The Mayor of Casterbridge | |
---|---|
Genre | Classic serial |
Based on | The Mayor of Casterbridge by Thomas Hardy |
Screenplay by | Dennis Potter |
Directed by | David Giles |
Starring | Alan Bates |
Composer | Carl Davis |
Country of origin | United Kingdom |
Original language | English |
No. of episodes | 7 |
Production | |
Producer | Jonathan Powell |
Running time | 50 min. (per episode) & 55 min. (final ep.) [1] |
Original release | |
Network | BBC2 |
Release | 22 January – 5 March 1978 |
The Mayor of Casterbridge is a 1978 BBC seven-part serial based on the eponymous 1886 book by the British novelist Thomas Hardy. [2] The six-hour drama was written by television dramatist Dennis Potter and directed by David Giles with Alan Bates as the title character. [3] [4] It was released as a 3-disc DVD box set in May 2003.

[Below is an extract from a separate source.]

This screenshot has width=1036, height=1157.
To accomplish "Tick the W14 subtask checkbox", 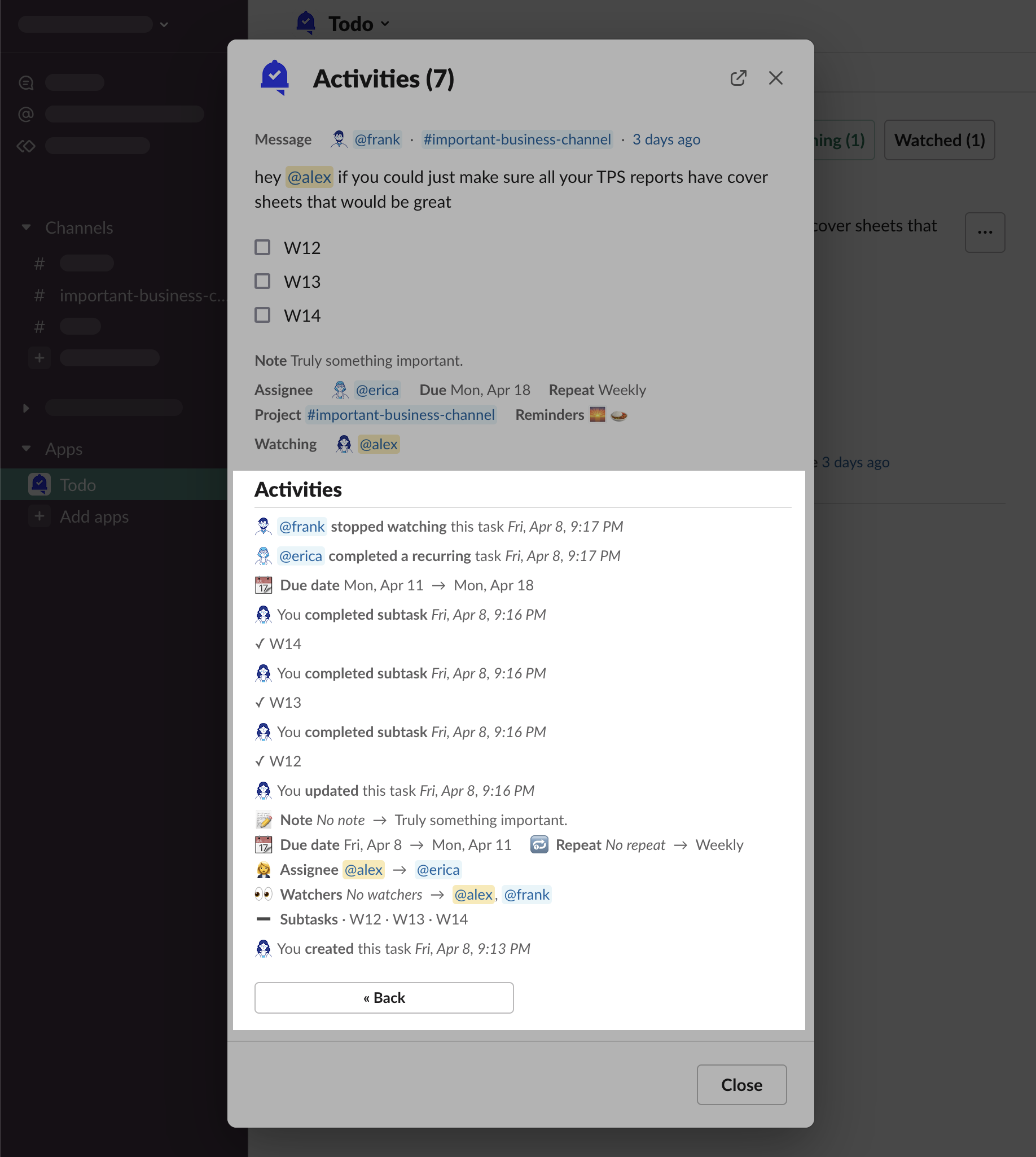I will pos(262,315).
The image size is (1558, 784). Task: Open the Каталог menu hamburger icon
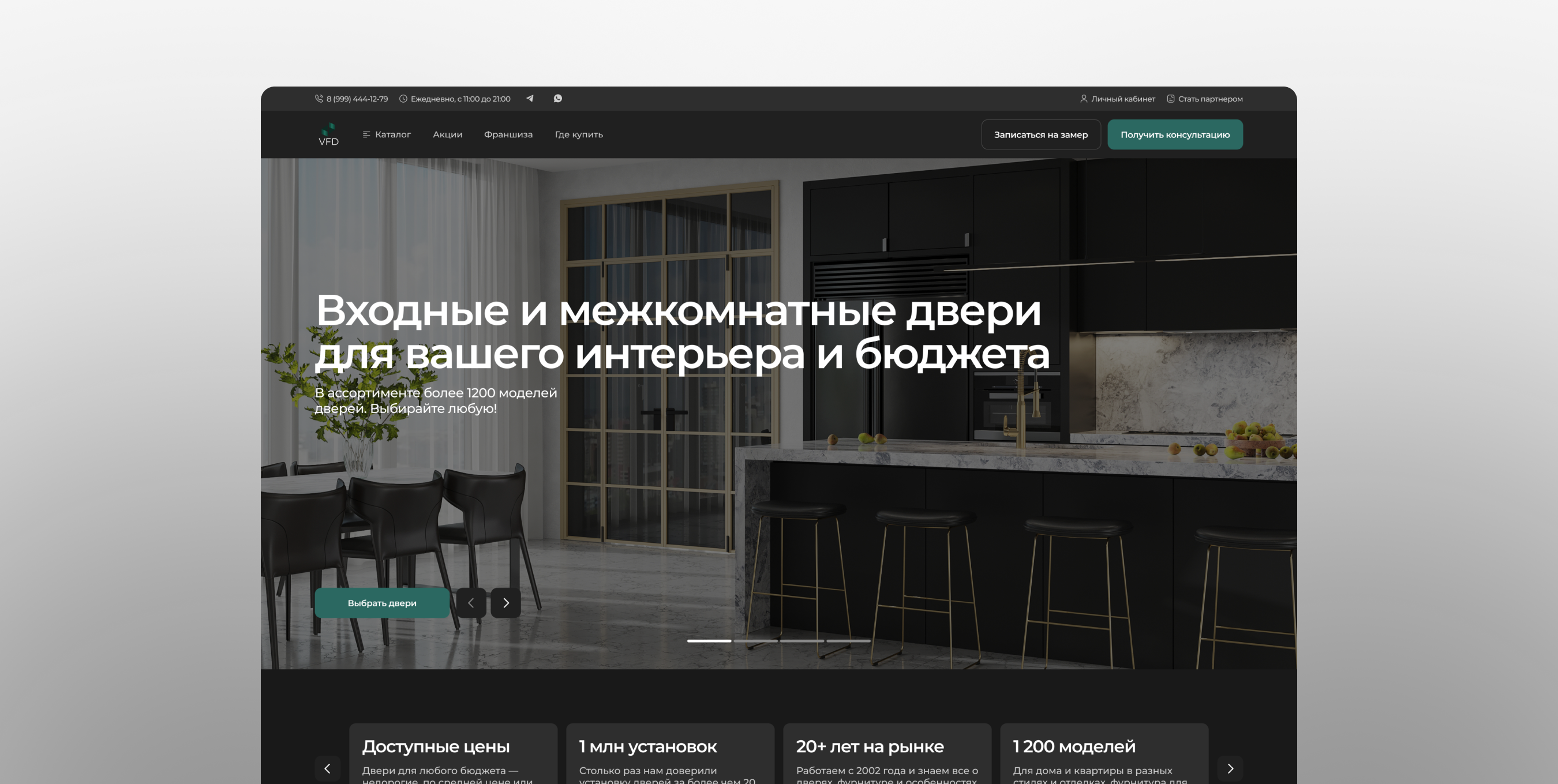[x=366, y=134]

On a drunken impulse, Henchard sells his wife and daughter at a country fair, an outrageous act for which he suffers agonising remorse. Years later, when he has become a respected and prosperous man, his wife returns to find him. Henchard's attempt to right the long-ago wrong sets in motion a series of events that spell his destruction.
The series was shot entirely on location in Dorset, largely in the village of Corfe Castle. [3]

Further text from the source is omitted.